-- The data follows --

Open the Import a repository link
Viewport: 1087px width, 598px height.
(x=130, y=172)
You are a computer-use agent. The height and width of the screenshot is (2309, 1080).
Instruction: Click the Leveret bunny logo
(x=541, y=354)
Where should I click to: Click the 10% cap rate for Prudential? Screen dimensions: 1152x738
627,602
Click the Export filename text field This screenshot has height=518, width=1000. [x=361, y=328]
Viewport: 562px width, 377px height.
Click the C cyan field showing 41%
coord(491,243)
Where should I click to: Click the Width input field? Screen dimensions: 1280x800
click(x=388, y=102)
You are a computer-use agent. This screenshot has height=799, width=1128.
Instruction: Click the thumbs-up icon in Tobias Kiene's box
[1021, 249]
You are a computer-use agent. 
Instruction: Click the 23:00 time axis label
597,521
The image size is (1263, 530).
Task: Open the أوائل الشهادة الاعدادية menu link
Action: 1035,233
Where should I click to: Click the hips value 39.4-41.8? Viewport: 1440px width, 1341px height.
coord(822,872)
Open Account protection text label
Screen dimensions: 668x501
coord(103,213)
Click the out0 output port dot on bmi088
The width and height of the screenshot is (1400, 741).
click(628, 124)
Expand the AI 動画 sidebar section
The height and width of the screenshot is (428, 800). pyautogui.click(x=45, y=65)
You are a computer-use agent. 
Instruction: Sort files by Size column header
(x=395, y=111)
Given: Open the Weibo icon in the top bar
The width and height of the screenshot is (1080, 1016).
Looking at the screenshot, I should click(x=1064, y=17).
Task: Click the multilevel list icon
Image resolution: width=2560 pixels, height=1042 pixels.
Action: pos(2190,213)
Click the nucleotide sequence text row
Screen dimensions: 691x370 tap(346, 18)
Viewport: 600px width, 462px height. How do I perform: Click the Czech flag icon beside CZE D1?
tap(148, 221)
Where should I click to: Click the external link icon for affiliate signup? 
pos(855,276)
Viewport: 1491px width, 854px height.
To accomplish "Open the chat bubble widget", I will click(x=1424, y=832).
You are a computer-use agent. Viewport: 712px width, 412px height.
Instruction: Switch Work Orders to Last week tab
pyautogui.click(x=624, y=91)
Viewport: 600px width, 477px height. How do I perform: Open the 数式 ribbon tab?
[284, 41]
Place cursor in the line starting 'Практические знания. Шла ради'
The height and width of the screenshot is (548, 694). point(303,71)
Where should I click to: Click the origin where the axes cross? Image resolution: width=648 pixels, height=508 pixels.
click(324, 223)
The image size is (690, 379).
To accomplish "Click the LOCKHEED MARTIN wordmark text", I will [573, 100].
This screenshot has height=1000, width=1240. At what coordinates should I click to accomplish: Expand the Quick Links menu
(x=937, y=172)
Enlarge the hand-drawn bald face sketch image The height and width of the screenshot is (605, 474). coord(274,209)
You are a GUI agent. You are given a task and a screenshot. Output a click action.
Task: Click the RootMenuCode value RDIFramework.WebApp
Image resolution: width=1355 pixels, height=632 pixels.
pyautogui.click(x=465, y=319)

-- The data concluded --

Instructions to follow: Pick out, from the lines above, every one that contains the string "will".

Answer to this exercise:
To accomplish "Open the chat bubble widget", I will click(x=1424, y=832).
To accomplish "Click the LOCKHEED MARTIN wordmark text", I will [573, 100].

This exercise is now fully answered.